►

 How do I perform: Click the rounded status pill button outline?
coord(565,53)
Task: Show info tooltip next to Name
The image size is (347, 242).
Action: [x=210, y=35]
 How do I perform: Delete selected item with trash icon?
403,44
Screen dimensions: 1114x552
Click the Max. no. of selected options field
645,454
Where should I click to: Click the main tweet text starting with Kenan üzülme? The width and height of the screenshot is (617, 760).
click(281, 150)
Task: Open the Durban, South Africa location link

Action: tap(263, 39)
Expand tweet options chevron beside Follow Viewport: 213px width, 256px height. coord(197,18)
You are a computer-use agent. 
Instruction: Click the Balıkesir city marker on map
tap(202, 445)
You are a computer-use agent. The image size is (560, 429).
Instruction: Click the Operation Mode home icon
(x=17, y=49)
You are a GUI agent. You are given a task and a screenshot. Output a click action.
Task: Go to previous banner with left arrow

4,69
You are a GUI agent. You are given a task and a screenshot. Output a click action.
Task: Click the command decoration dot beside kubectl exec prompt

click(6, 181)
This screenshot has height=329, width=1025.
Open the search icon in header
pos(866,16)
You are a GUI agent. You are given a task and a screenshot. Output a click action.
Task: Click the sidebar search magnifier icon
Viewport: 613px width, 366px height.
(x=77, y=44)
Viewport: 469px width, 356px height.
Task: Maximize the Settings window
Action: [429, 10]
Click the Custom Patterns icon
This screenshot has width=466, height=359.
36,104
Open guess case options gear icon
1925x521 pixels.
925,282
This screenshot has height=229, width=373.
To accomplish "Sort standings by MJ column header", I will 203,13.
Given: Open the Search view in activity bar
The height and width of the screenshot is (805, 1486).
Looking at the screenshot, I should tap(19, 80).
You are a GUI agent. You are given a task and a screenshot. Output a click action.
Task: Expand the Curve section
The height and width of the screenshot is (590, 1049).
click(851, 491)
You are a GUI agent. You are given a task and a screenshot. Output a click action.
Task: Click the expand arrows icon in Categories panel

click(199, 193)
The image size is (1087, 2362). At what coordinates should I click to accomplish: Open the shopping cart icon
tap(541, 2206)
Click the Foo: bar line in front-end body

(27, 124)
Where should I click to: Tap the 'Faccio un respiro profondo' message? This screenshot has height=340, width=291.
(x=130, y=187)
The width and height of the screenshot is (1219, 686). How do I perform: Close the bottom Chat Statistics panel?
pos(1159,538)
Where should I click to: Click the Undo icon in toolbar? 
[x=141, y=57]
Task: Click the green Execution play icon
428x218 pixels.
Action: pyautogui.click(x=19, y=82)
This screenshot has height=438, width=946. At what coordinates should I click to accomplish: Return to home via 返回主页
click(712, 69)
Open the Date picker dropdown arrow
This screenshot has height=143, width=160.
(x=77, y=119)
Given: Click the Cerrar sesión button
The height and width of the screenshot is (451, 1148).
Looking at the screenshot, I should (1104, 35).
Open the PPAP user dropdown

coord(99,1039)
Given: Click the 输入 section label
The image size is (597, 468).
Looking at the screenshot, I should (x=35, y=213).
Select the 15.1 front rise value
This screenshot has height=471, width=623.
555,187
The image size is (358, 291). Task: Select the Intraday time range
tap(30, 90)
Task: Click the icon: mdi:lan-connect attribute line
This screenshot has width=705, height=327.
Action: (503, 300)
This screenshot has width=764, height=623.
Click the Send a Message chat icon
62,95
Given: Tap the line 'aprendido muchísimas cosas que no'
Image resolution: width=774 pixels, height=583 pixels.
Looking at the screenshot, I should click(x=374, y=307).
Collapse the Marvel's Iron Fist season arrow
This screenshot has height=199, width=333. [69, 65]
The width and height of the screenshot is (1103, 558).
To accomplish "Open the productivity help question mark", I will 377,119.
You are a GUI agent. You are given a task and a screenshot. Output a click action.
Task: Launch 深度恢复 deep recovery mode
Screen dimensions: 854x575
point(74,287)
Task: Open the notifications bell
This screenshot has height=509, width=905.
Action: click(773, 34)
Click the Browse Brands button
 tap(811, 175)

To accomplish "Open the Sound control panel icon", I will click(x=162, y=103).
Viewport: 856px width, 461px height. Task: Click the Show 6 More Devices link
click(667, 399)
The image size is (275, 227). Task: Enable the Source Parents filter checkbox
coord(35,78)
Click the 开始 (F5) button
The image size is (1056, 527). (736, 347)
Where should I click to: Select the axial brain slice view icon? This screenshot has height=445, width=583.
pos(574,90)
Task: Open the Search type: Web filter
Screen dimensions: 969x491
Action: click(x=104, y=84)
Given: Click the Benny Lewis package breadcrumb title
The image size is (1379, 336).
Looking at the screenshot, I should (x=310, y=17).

◄

## What to produce
The full listing, repeated exactly, is the expected answer.

## Solution below
 How do I perform: Click the rounded status pill button outline?
coord(565,53)
Task: Show info tooltip next to Name
The image size is (347, 242).
Action: [x=210, y=35]
 How do I perform: Delete selected item with trash icon?
403,44
Screen dimensions: 1114x552
Click the Max. no. of selected options field
645,454
Where should I click to: Click the main tweet text starting with Kenan üzülme? The width and height of the screenshot is (617, 760).
click(281, 150)
Task: Open the Durban, South Africa location link

Action: tap(263, 39)
Expand tweet options chevron beside Follow Viewport: 213px width, 256px height. coord(197,18)
You are a computer-use agent. 
Instruction: Click the Balıkesir city marker on map
tap(202, 445)
You are a computer-use agent. The image size is (560, 429).
Instruction: Click the Operation Mode home icon
(x=17, y=49)
You are a GUI agent. You are given a task and a screenshot. Output a click action.
Task: Go to previous banner with left arrow

4,69
You are a GUI agent. You are given a task and a screenshot. Output a click action.
Task: Click the command decoration dot beside kubectl exec prompt

click(6, 181)
This screenshot has height=329, width=1025.
Open the search icon in header
pos(866,16)
You are a GUI agent. You are given a task and a screenshot. Output a click action.
Task: Click the sidebar search magnifier icon
Viewport: 613px width, 366px height.
(x=77, y=44)
Viewport: 469px width, 356px height.
Task: Maximize the Settings window
Action: [429, 10]
Click the Custom Patterns icon
This screenshot has width=466, height=359.
36,104
Open guess case options gear icon
1925x521 pixels.
925,282
This screenshot has height=229, width=373.
To accomplish "Sort standings by MJ column header", I will 203,13.
Given: Open the Search view in activity bar
The height and width of the screenshot is (805, 1486).
Looking at the screenshot, I should tap(19, 80).
You are a GUI agent. You are given a task and a screenshot. Output a click action.
Task: Expand the Curve section
The height and width of the screenshot is (590, 1049).
click(851, 491)
You are a GUI agent. You are given a task and a screenshot. Output a click action.
Task: Click the expand arrows icon in Categories panel

click(199, 193)
The image size is (1087, 2362). At what coordinates should I click to accomplish: Open the shopping cart icon
tap(541, 2206)
Click the Foo: bar line in front-end body

(27, 124)
Where should I click to: Tap the 'Faccio un respiro profondo' message? This screenshot has height=340, width=291.
(x=130, y=187)
The width and height of the screenshot is (1219, 686). How do I perform: Close the bottom Chat Statistics panel?
pos(1159,538)
Where should I click to: Click the Undo icon in toolbar? 
[x=141, y=57]
Task: Click the green Execution play icon
428x218 pixels.
Action: pyautogui.click(x=19, y=82)
This screenshot has height=438, width=946. At what coordinates should I click to accomplish: Return to home via 返回主页
click(712, 69)
Open the Date picker dropdown arrow
This screenshot has height=143, width=160.
(x=77, y=119)
Given: Click the Cerrar sesión button
The height and width of the screenshot is (451, 1148).
Looking at the screenshot, I should (1104, 35).
Open the PPAP user dropdown

coord(99,1039)
Given: Click the 输入 section label
The image size is (597, 468).
Looking at the screenshot, I should (x=35, y=213).
Select the 15.1 front rise value
This screenshot has height=471, width=623.
555,187
The image size is (358, 291). Task: Select the Intraday time range
tap(30, 90)
Task: Click the icon: mdi:lan-connect attribute line
This screenshot has width=705, height=327.
Action: (503, 300)
This screenshot has width=764, height=623.
Click the Send a Message chat icon
62,95
Given: Tap the line 'aprendido muchísimas cosas que no'
Image resolution: width=774 pixels, height=583 pixels.
Looking at the screenshot, I should click(x=374, y=307).
Collapse the Marvel's Iron Fist season arrow
This screenshot has height=199, width=333. [69, 65]
The width and height of the screenshot is (1103, 558).
To accomplish "Open the productivity help question mark", I will 377,119.
You are a GUI agent. You are given a task and a screenshot. Output a click action.
Task: Launch 深度恢复 deep recovery mode
Screen dimensions: 854x575
point(74,287)
Task: Open the notifications bell
This screenshot has height=509, width=905.
Action: click(773, 34)
Click the Browse Brands button
 tap(811, 175)

To accomplish "Open the Sound control panel icon", I will click(x=162, y=103).
Viewport: 856px width, 461px height. Task: Click the Show 6 More Devices link
click(667, 399)
The image size is (275, 227). Task: Enable the Source Parents filter checkbox
coord(35,78)
Click the 开始 (F5) button
The image size is (1056, 527). (736, 347)
Where should I click to: Select the axial brain slice view icon? This screenshot has height=445, width=583.
pos(574,90)
Task: Open the Search type: Web filter
Screen dimensions: 969x491
Action: click(x=104, y=84)
Given: Click the Benny Lewis package breadcrumb title
The image size is (1379, 336).
Looking at the screenshot, I should (x=310, y=17).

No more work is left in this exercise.